We already know that robotic vacuum cleaners tend to have difficultly cleaning dog poop, but they sometimes need to do a better job cleaning up their code as well.
Case in point: Researchers at Positive Technologies today reported finding two code execution bugs in Dongguan Diqee 360 robotic vacuum cleaners made by China-based Diqee Intelligent (Henan) Corp., Ltd. The vacuums, which double as security monitoring devices that take photos of users' homes and send notifications to their phones, can reportedly be hijacked to perform video surveillance, and steal data and eavesdrop on audio.
Discovered by specialists Leonid Krolle and Georgy Zaytsev, the first vulnerability (CVE-2018-10987) enables remote code execution, and the second (CVE-2018-10988), allows for arbitrary code execution if the device is physically accessed.

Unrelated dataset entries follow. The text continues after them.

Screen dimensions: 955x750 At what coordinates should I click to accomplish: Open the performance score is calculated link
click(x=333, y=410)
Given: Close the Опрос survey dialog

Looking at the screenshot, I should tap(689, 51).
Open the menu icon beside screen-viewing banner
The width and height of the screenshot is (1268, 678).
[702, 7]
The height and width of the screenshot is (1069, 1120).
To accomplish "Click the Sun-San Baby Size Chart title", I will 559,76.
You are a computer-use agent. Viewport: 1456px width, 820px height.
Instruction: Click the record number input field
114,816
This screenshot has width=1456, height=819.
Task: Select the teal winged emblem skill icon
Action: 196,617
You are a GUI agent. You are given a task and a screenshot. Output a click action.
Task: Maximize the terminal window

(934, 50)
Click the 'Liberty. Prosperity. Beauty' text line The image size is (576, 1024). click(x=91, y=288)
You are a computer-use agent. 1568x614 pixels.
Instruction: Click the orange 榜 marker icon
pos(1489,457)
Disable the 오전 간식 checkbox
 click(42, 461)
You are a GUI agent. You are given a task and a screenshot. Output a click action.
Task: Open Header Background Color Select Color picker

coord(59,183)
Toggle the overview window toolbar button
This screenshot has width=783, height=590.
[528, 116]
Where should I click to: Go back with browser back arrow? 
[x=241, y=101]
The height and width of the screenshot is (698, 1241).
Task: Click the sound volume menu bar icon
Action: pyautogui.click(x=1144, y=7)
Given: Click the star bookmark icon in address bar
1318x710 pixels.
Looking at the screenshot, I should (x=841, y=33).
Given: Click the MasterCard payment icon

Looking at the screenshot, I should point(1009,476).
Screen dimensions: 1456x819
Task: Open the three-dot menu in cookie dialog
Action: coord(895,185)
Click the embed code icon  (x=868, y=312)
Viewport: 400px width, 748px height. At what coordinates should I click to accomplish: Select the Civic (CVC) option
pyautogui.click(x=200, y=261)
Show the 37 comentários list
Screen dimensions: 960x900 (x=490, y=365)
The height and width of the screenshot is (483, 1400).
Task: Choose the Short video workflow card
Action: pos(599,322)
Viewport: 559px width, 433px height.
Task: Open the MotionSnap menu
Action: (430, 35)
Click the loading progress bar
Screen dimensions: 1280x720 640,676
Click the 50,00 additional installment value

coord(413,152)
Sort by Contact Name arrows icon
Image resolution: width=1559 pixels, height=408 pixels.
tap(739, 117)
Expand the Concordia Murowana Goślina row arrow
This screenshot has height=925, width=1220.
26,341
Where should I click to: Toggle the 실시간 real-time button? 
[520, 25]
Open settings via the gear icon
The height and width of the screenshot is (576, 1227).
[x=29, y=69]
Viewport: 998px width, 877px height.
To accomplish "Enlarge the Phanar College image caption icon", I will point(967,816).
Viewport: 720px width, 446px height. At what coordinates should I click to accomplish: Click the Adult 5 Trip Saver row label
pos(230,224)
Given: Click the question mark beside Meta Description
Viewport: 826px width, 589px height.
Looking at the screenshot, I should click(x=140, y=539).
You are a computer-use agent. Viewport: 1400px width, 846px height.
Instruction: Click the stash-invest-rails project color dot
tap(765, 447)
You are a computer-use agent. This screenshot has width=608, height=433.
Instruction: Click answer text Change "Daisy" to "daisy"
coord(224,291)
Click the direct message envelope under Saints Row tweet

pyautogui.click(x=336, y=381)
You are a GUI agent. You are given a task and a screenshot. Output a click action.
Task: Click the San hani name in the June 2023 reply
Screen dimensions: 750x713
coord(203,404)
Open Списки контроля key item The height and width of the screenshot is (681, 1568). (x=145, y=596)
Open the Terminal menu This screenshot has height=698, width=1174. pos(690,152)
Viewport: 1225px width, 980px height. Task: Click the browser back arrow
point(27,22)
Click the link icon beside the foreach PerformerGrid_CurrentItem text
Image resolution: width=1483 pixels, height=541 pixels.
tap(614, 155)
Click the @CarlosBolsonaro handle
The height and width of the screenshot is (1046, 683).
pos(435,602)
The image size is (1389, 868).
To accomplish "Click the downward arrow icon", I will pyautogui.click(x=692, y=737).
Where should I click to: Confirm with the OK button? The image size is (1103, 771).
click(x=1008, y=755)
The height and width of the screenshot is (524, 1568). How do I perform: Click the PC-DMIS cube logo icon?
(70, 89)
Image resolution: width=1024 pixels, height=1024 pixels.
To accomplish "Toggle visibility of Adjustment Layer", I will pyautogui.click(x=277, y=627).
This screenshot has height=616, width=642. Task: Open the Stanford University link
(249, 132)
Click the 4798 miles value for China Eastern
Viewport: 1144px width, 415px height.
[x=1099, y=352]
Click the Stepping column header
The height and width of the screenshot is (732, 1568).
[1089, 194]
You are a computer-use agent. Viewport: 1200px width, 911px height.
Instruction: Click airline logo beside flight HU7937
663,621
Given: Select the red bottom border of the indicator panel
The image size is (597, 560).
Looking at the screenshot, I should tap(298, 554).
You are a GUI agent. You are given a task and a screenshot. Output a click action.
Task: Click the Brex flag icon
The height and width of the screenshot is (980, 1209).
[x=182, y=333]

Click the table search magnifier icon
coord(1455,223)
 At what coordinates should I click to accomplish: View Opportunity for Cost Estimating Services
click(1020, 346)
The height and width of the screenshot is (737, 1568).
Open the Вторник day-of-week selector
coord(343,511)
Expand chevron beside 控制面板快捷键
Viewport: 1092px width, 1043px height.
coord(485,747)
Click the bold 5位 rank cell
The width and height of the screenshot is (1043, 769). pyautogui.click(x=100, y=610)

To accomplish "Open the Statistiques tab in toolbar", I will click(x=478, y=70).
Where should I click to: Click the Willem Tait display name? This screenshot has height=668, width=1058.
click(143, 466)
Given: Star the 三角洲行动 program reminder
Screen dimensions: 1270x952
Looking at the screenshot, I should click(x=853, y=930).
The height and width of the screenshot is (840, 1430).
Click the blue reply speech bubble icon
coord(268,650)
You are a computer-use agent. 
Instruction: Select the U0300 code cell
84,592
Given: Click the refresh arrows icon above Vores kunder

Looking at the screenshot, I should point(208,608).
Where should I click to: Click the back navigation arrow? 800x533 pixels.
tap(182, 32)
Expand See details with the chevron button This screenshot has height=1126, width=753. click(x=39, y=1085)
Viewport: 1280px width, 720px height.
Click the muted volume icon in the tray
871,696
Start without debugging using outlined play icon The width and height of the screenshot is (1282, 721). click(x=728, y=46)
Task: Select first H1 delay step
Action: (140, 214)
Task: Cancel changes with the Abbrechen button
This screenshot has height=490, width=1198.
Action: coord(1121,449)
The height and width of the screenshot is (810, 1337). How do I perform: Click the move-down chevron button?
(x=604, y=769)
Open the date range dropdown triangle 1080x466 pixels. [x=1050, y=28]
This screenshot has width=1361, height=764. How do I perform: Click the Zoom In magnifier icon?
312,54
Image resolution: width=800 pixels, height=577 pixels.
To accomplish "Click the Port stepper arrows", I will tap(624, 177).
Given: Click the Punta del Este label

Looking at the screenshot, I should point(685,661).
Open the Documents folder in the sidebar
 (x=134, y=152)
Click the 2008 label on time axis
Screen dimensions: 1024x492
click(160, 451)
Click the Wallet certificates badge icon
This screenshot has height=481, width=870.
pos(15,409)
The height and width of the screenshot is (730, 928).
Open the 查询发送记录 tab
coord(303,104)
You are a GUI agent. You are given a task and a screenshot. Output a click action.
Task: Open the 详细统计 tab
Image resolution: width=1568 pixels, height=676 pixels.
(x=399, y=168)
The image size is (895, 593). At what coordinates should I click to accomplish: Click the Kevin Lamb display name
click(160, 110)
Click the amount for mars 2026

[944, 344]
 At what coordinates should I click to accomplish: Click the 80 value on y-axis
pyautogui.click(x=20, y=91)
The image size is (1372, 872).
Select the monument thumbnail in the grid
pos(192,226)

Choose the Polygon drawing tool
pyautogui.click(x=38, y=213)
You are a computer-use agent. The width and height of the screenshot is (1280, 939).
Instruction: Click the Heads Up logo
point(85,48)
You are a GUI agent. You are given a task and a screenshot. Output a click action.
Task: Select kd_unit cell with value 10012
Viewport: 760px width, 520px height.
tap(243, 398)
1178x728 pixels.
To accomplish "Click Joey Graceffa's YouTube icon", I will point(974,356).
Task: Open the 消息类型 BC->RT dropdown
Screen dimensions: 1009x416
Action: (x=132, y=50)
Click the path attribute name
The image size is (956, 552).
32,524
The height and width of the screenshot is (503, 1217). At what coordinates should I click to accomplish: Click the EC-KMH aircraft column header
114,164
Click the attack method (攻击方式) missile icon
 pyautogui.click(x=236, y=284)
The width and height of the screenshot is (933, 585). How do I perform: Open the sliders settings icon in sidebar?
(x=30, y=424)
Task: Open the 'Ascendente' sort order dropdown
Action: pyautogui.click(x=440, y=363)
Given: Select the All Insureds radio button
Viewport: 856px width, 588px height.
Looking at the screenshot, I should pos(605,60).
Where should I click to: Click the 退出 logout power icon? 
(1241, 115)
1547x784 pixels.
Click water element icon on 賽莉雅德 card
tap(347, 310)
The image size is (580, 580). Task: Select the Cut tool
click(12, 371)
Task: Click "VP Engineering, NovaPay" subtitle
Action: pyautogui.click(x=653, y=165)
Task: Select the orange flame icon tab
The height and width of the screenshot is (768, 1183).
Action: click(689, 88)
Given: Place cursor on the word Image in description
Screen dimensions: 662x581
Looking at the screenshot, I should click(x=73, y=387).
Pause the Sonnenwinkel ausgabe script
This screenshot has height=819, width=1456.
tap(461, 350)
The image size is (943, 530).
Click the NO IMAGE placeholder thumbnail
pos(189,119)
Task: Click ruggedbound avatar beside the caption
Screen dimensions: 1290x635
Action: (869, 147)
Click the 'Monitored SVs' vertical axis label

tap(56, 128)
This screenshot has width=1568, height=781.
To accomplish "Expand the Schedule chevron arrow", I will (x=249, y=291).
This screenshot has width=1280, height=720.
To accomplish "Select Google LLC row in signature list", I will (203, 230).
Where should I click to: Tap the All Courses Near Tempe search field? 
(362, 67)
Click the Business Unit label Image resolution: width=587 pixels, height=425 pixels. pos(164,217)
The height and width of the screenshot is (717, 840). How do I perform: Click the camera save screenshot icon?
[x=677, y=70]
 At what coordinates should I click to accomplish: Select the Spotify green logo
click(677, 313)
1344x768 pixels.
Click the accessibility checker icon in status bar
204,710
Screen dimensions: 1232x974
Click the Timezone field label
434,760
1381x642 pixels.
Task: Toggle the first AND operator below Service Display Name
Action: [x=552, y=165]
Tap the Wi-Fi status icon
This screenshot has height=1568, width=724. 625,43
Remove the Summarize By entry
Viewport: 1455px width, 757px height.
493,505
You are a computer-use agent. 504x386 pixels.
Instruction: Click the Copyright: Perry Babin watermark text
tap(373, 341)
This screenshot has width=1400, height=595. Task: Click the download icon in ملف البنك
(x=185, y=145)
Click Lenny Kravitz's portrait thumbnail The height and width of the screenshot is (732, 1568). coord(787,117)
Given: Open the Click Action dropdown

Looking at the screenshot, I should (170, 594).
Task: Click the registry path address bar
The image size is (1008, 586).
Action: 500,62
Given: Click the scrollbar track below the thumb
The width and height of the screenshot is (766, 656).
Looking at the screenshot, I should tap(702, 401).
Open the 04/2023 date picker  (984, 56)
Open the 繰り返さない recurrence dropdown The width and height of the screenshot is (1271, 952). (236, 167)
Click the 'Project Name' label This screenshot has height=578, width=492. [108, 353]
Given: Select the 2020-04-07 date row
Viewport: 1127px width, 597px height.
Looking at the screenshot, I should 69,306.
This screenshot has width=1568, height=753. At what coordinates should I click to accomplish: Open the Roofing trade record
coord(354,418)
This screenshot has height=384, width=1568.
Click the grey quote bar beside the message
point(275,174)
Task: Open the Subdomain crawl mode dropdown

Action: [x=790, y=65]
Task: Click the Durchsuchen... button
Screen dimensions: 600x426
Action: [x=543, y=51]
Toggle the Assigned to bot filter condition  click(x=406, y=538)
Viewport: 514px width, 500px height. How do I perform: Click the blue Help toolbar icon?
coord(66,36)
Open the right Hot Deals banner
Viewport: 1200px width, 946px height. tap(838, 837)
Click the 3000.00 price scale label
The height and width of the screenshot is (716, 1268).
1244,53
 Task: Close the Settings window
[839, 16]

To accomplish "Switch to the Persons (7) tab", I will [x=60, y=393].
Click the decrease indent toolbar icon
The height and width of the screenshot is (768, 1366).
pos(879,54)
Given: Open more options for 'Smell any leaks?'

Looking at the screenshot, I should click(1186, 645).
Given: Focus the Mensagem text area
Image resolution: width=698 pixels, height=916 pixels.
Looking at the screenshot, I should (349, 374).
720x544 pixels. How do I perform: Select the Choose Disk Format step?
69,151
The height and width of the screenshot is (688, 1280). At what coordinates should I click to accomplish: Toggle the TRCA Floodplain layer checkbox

Additional smart vacuums manufactured by Diqee but sold under different brand names are likely also impacted, as may be other Internet of Things devices that use the same video modules as Dongguan Diqee 360 vacuums, including outdoor surveillance cameras, DVRs, and smart doorbells.
"Like any other IoT device, these robot vacuum cleaners could be marshaled into a botnet for DDoS attacks, but that's not even the worst-case scenario, at least for owners," said Leigh-Anne Galloway, cybersecurity resilience lead at Positive Technologies, in a press release. "Since the vacuum has Wi-Fi, a webcam with night vision, and smartphone-controlled navigation, an attacker could secretly spy on the owner and even use the vacuum as a 'microphone on wheels' for maximum surveillance potential.”
CVE-2018-10987 reportedly exists in the vacuum's REQUEST_SET_WIFIPASSWD function (UDP command 153). "An attacker can discover the vacuum on the network by obtaining its MAC address and send a UDP request, which, if crafted in a specific way, results in execution of a command with superuser rights on the vacuum," the press release states. Although the actor first has to authenticate, this does not necessarily pose a difficult challenge, because some device owners never bother to change their default usernames and password combinations.
Meanwhile, attackers can exploit CVE-2018-1098 using a microSD card that's been sabotaged with a malicious script placed within the upgrade_360 folder. When the card is inserted, the vacuum's update mechanism fails to perform a digital signature check when accessing the upgrade_360 folder to perform a firmware update with superuser rights. When the vacuum is rebooted, the script can then execute its arbitrary code, "such as a sniffer to intercept private data sent over Wi-Fi by other devices," the report suggests.
A spokesperson for Positive Technologies told SC Media that the company "followed responsible disclosure practices, alerting [Diqee] on March 15, 2018. Positive Technologies also submitted the vulnerabilities officially... and discussed the findings at its PHDays security forum in May, 2018. Positive Technologies does not have any information about whether or not the vulnerabilities have been fixed to date."
Asked for comment, Diqee Intelligent (Henan) Corp., Ltd. sent SC Media an email response, noting that the first vulnerability can be solved by eliminating the default username and password problem, and adding that users "can bind the device once they receive it and modify the password immediately after binding completed and prevent others from listening with the default username and password. After modification, the default username and password are not effective." Diquee also claims the microSD card firmware update problem was fixed "by increasing the security mechanism."